We're moving from machines which are better than humans at specific tasks to machines which are better than humans at general categories of tasks.
This is a fundamentally different situation. The new jobs that are created will also be filled by robots/software.
For as long as the occupation or the work can be divided into routine tasks that does not require intelligence, that work can be replaced.
Take for example my scenario at work: I want to move mountains and can get times more work done than I am able to do now. How do we do it? Extract the routine tasks and assign it to a computer, or to someone who can follow directions. That would free me to do more inordinate things. Maybe then I can move mountains. Also, become more managerial in my tasks with my computer serving as my subordinate. That is another way of growing. Lastly, diversify my newly found time to more ambitious projects where roads and directions have yet to be paved.
The problem is this revolution involves creating artificial minds that don't have any of the biological constraints that our minds are subject to. An intelligent machine doesn't have to sleep and can be taught to do pretty much anything a human can more quickly and more efficiently. What happens when the jobs that the new technology creates can be filled by that same technology? Thats the problem we're facing this time.

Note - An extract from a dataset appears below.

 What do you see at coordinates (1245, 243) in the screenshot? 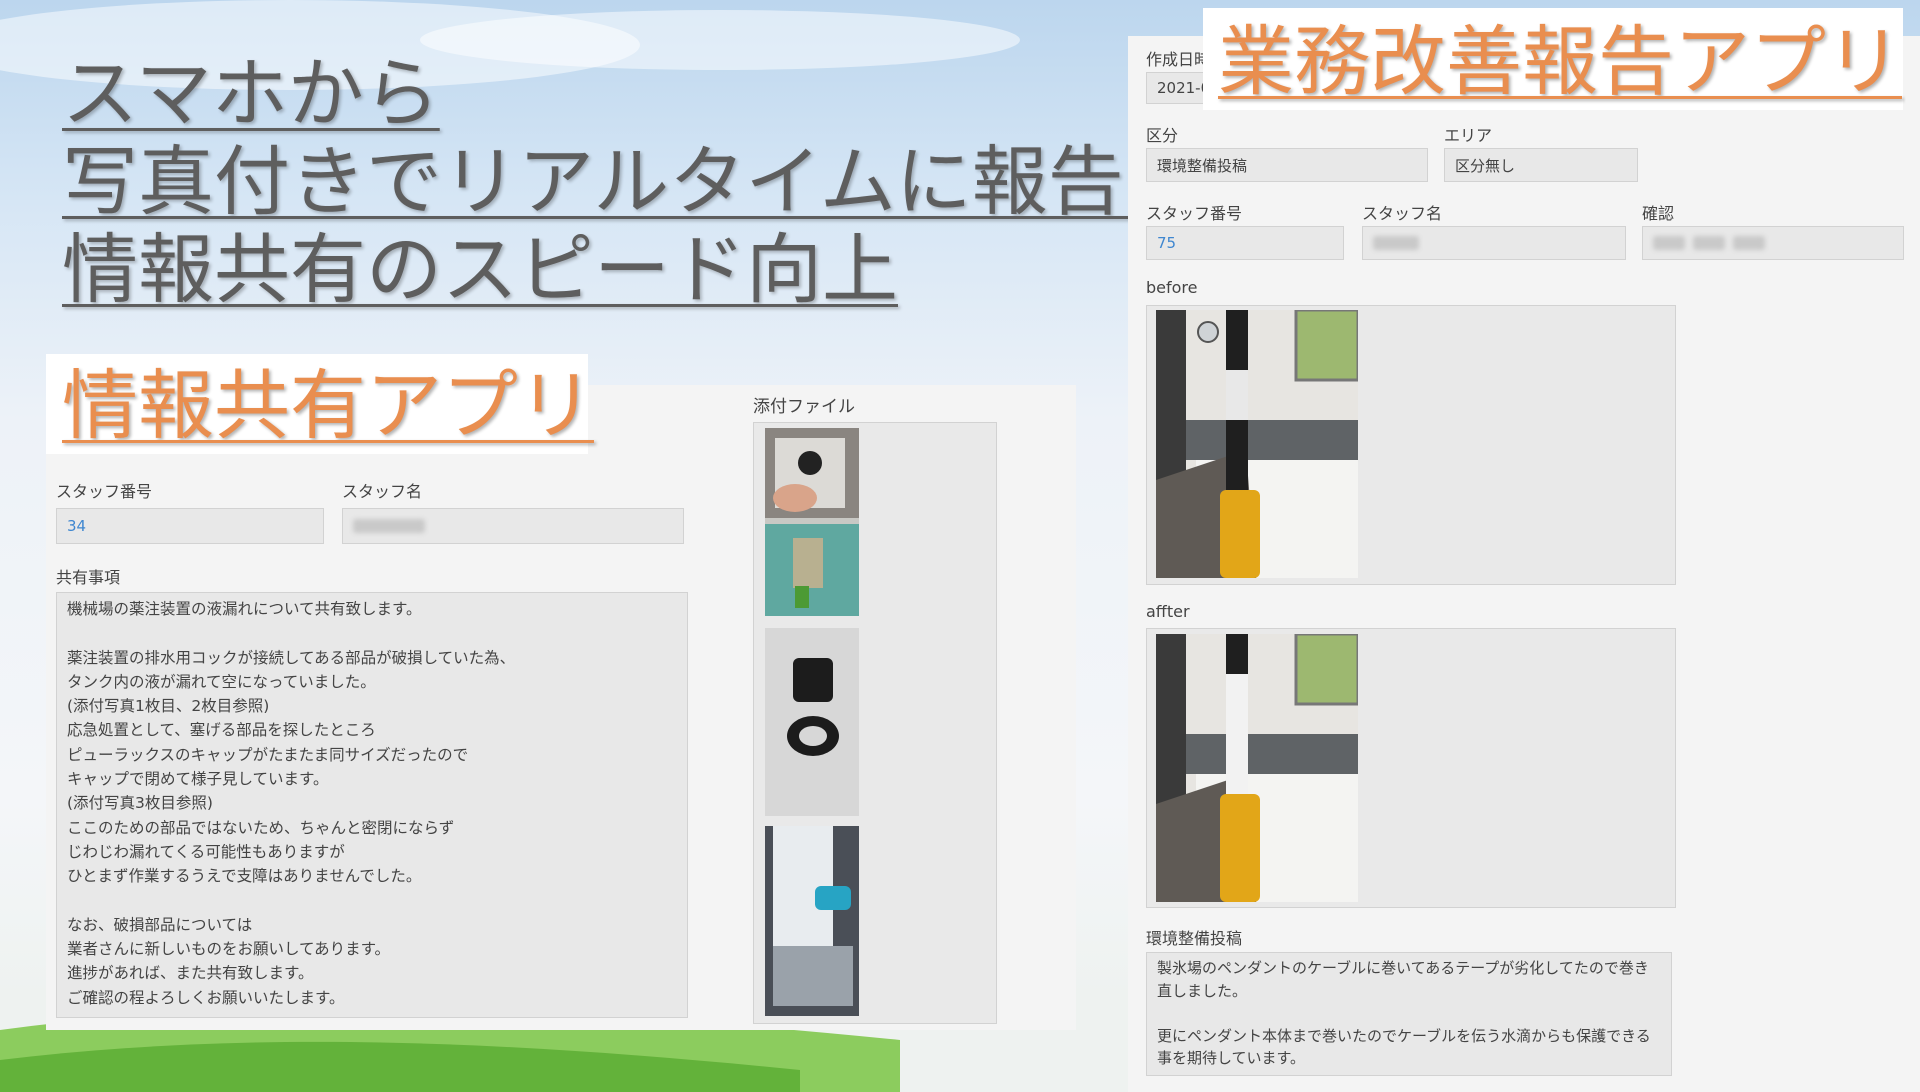
I see `staff-number-field: 75` at bounding box center [1245, 243].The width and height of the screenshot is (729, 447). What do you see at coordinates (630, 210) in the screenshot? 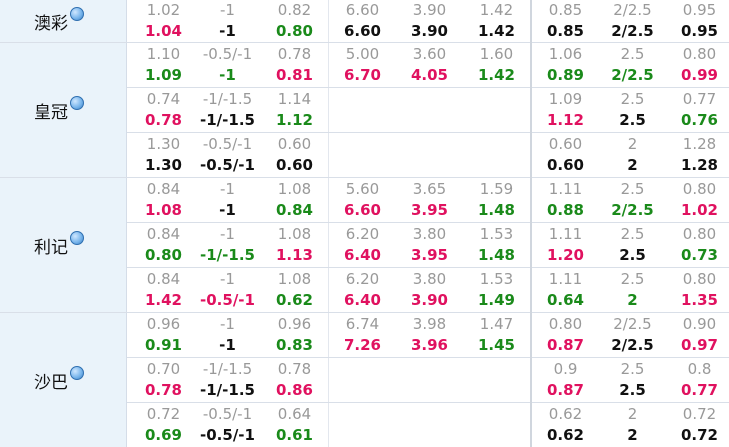
I see `current-odds: 0.88 2/2.5 1.02` at bounding box center [630, 210].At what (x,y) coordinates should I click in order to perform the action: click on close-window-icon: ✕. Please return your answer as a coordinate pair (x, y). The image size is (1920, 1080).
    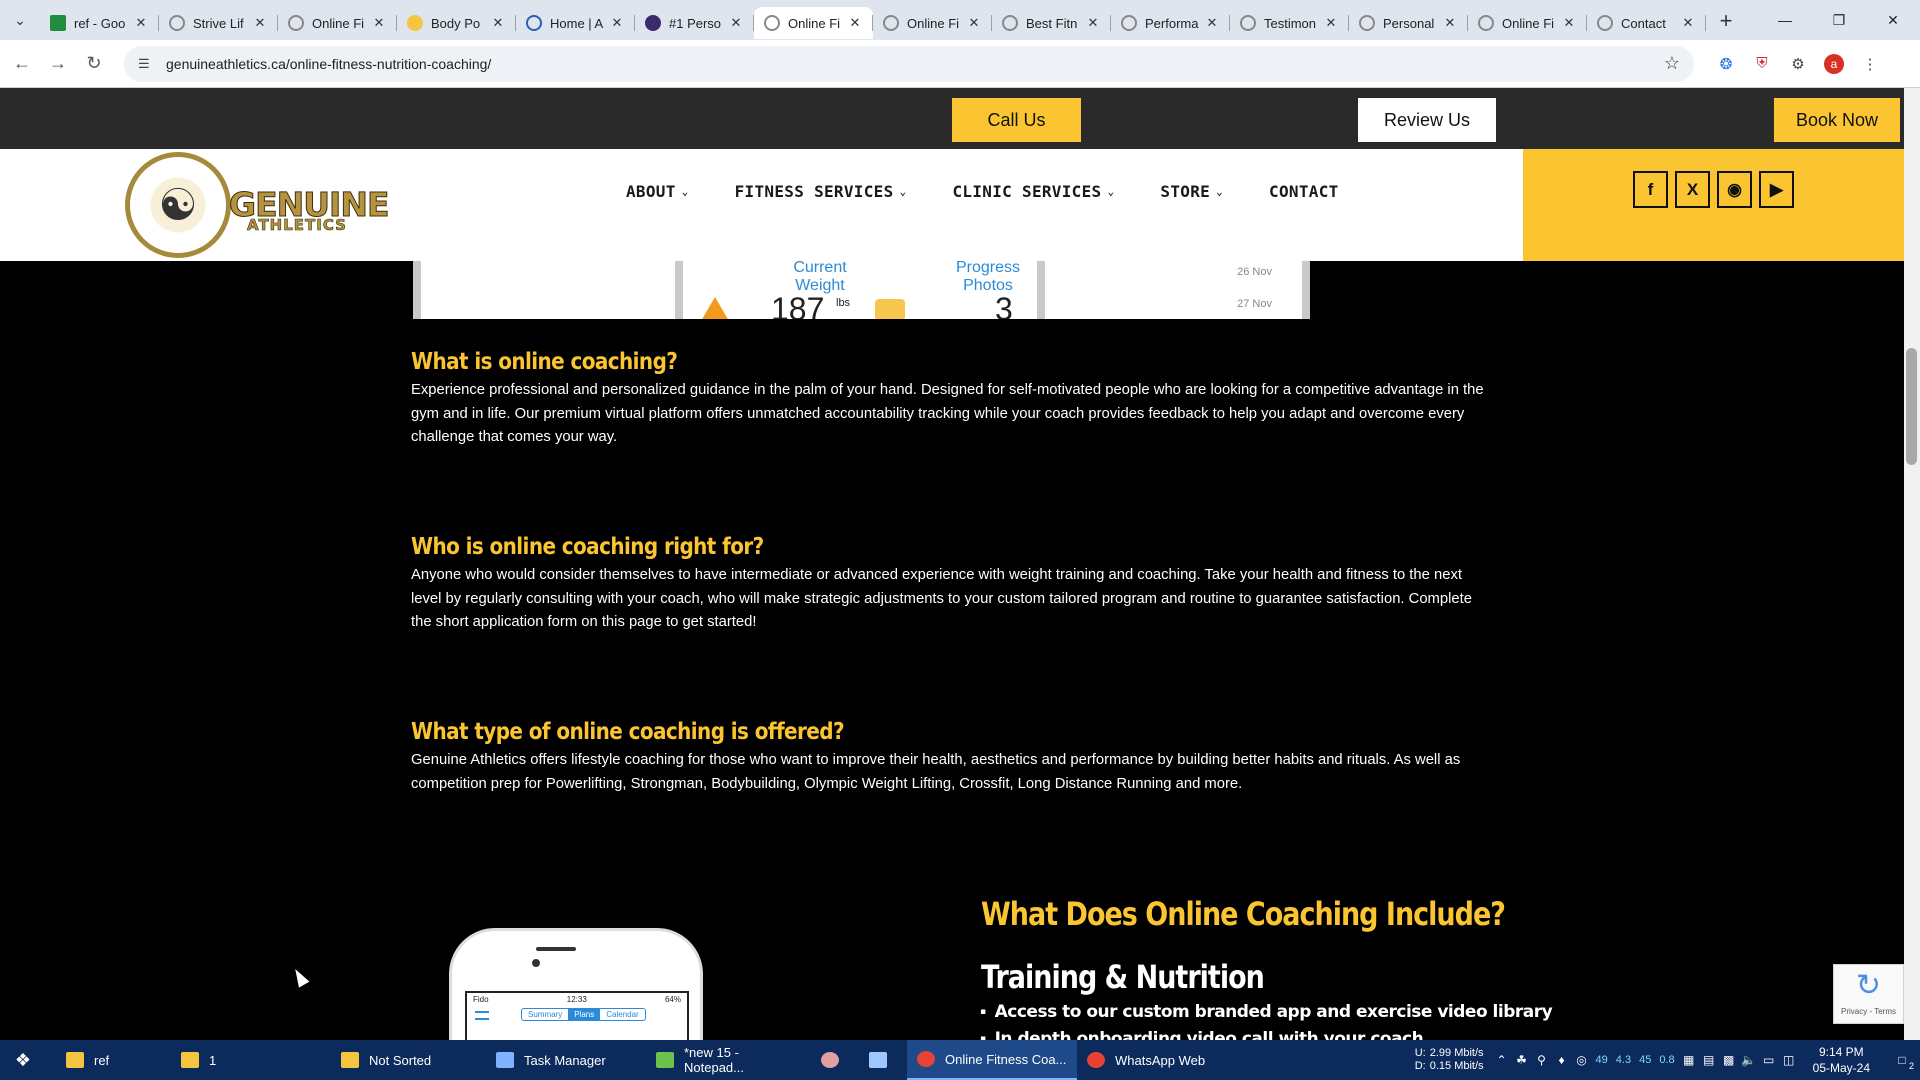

I cannot upvote you enough. Humanity needs more things and more people to produce those things. If humans are constantly wound to mundane tasks, when will I get things that involve more intense labor? But the only problem is there is no easy transition from innovation, so much so that it is called disruption.
I write clinical decision support tools, and I interview users (doctors). Nowdays, doctors really just want algorithms to follow. They want to know what the fastest/cheapest way to diagnose problems is.
Frankly, they aren't particularly GOOD at diagnosing problems outside of these kinds of algorithms - for example, a likely cause of many Morgellons' disease cases is actually tropical rat mite (see Nick Mann http://www.telegraph.co.uk/health/8626767/Morgellons-Disease...). Doctors tend to diagnose delusional parasitosis just because it doesn't fit the algorithms.
If doctors are just going to follow a basic set of diagnostic procedures, we can easily automate that using the data that are put into modern electronic health record (EHR) systems. We have your vitals, we know the tests that have been done and the outcomes, and so on. As one (very blunt) doctor expressed to me, doctors just want to follow the diagnosis algorithm, he paid $100k to be a data entry technician, and I think that was pretty much on the money. That's not the only time I've heard that, either.
If doctors are going to be replaced, there's not much that CAN'T. It's just a question of designing a program/robot for the particular task, which is becoming increasingly cheap.